New Siding or Cladding
One way to boost up your insulation is to add siding or cladding to the exterior. Even if you already have some siding, you might be able to replace it with a material that offers better insulation value. Once you learn more about external cladding panels, you can choose a material that helps insulate as well as protect your house from weather and other outside wear.
Depending on what your house is currently wearing on the outside, you might even be able to add your new cladding right over top, creating a double-layer of protection.
Read more after the jump:
Check on the Attic
Your attic is one of those unseen spaces that can be a bit of a mystery. At the top of your home, heat can be escaping in large amounts and you wouldn’t even notice. Adding insulation to the attic is like putting on a hat in cold weather.
You have two main options for attic insulating, and it will depend on how much space you have and how accessible it is for working. First, you can add more fiberglass batting between the joists right at the roof level.
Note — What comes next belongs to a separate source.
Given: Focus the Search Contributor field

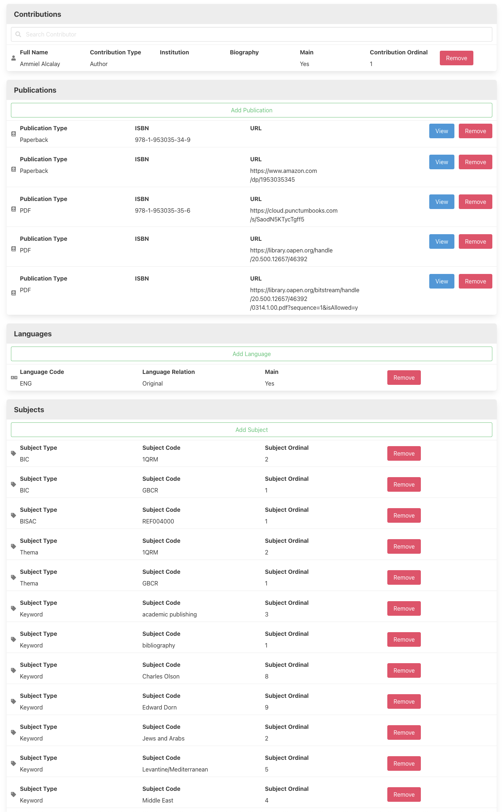Looking at the screenshot, I should coord(255,34).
Secondly, you can stay away from the roof level if it is too difficult to get at, and just add a layer of insulation on the “floor” of the attic instead. Use layer of batts again, or if space is too tight for you to move around, use a loose insulation fill that you can blow into the attic area. It still works to hold heat down into the main body of the house.
And of course, you can always do both if you want to be diligent.
Then the Basement
After you examine and handle the spaces in your attic, you might want to see what your basement has going on. An unfinished basement will let in a lot of damp and chill through the dirt or stone, though it is nearly impossible to insulate until you have some kind of walls put up. A finished basement can be insulated more by using rigid foam panels to line the walls and even the floor. Get a water-resistant product if you find you have a damp basement, to prevent any potential mold problems later.
Within the House
That covers the top and bottom, and there are a few options for the main body of the house too. If you have older windows, there can be a lot of heat loss through the glass. Replacing them with more modern double-glazed windows can do wonders. When on a smaller budget, get or make heavy curtains to reduce any unwanted air flow going out the window.